Hibernation found to be neuroprotective
12 Sep 2011 by Evoluted New Media
Hibernation is an essential survival strategy for some animals, and scientists believe it might hold some promise for human survival too.
Hibernation is an essential survival strategy for some animals, and scientists believe it might hold some promise for human survival too. Hibernating animals have a reduced heart rate and blood flow – similar to a person in cardiac arrest – yet don’t suffer the brain damage that can occur in people. Scientists have successfully induced hibernation at will in arctic ground squirrels – a finding which may one day be applied to humans.

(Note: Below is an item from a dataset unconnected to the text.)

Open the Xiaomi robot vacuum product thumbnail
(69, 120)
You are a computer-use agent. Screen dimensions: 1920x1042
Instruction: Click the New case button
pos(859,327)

Researchers from the Institute of Arctic Biology devised an experiment in which non-hibernating arctic ground squirrels were given a substance that stimulated adenosine receptors in their brains to induce hibernation.
“When a squirrel begins to hibernate and when you feel drowsy it’s because adenosine molecules have attached themselves to receptors in your brain,” said lead author Tulasi Jinka.
These receptors can be regulated by caffeine, which is similar enough in structure to adenosine that it binds to receptors and stops or reverses drowsiness. Hibernating squirrels in the experiment were given a caffeine-like substance to wake them up.
Non-hibernating squirrels were tested three times during one year; once during the summer, again in early hibernation and a third time mid-way through the hibernation season. Torpor – a severely reduced metabolism and low oxygen consumption – was observed in all six woken during mid-hibernation, but only in two from the early hibernation group, and none in the summer.
“We showed for the first time that activation of the adenosine receptors is sufficient to induce torpor in arctic ground squirrels during their hibernation season,” said Jinka.
“Understanding the neuroprotective qualities of hibernating animals may lead to development of a drug or therapy to save people’s lives after a stroke or heart attack,” said Kelly Drew, senior author and UAF professor of chemistry and biochemistry.
The pair – who published their work in The Journal of Neuroscience – is expanding their research to rats, which more closely resemble the physiology of humans.